Goal of the exercise: Extract every line in the material below that contains the word "notification", reproducing each such line in full.

Data provided:

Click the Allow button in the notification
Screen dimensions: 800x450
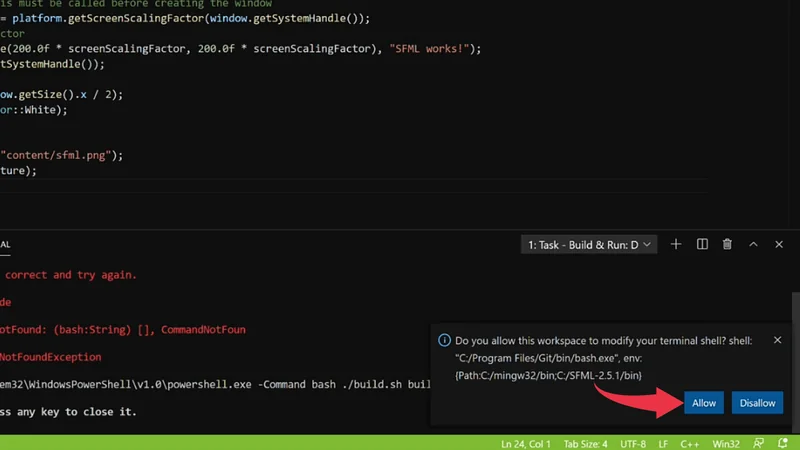pos(704,403)
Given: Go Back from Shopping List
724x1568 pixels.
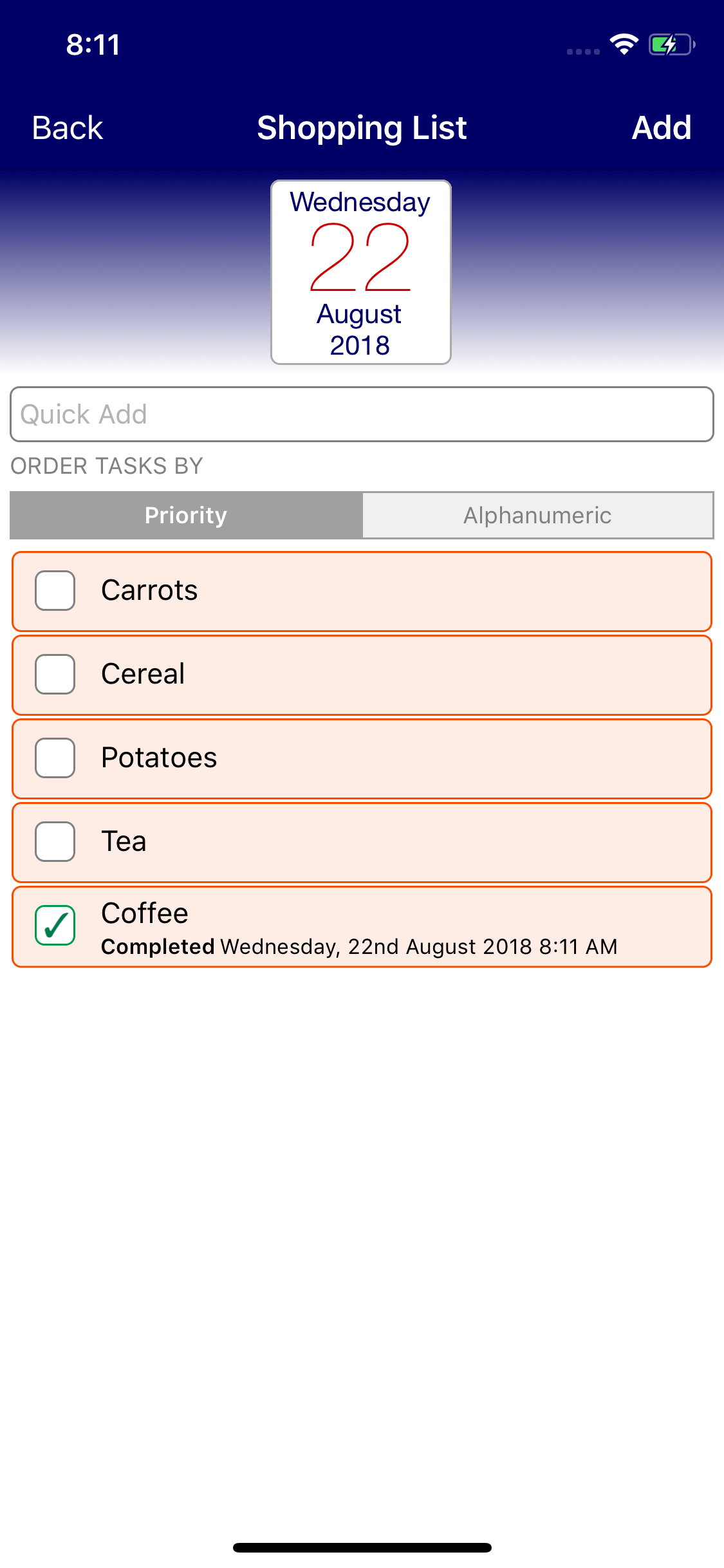Looking at the screenshot, I should [x=68, y=127].
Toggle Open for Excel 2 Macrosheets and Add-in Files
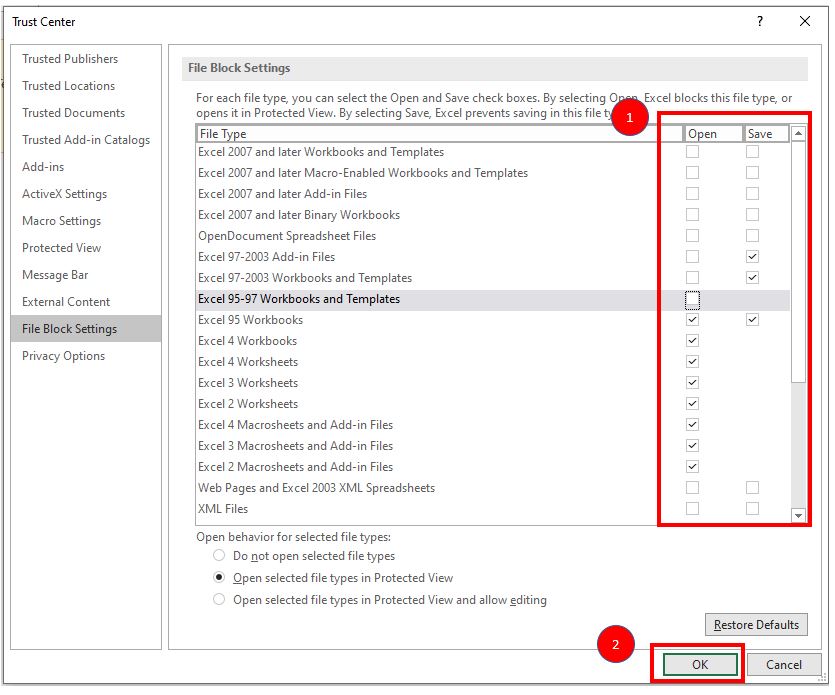The image size is (835, 695). point(692,467)
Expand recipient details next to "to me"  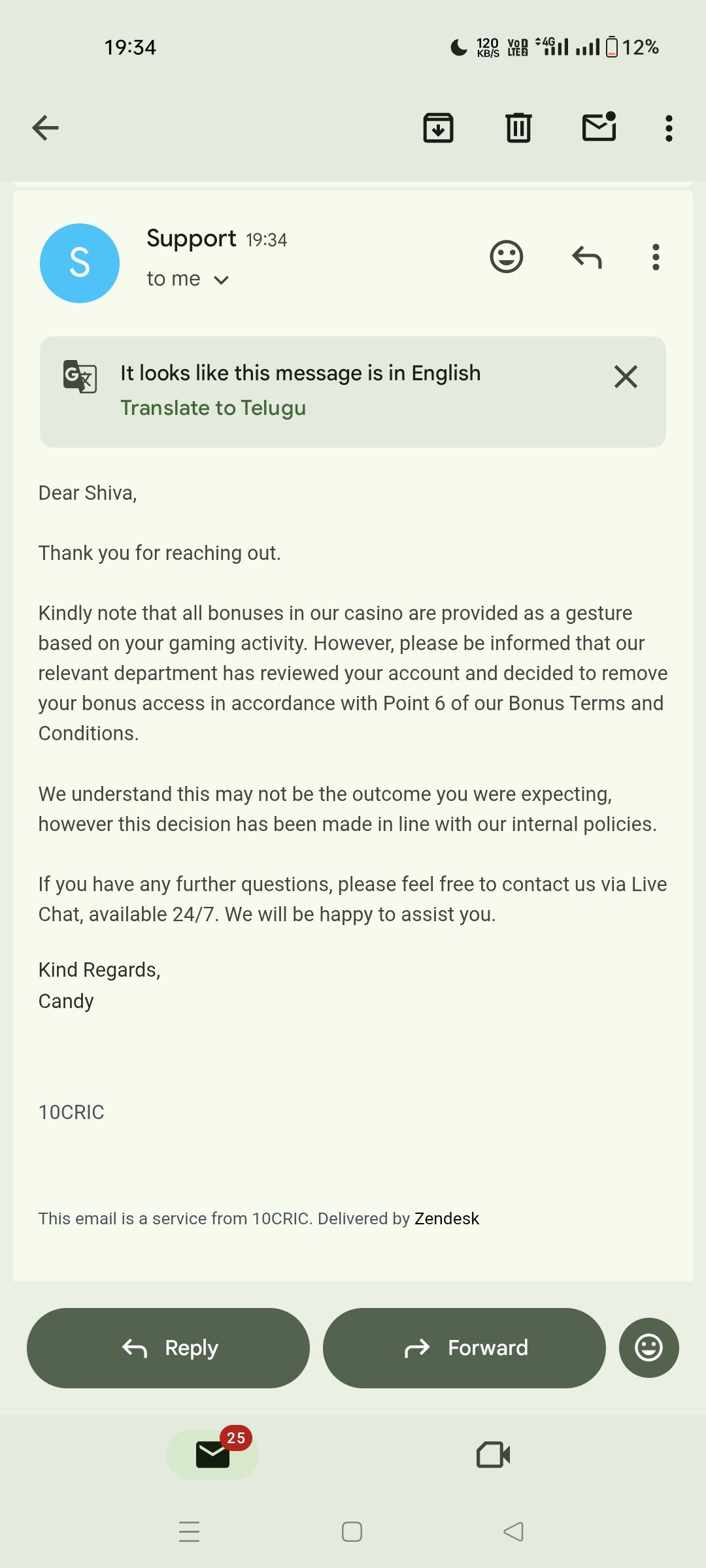(x=222, y=280)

Task solution:
Click the Allow button in the notification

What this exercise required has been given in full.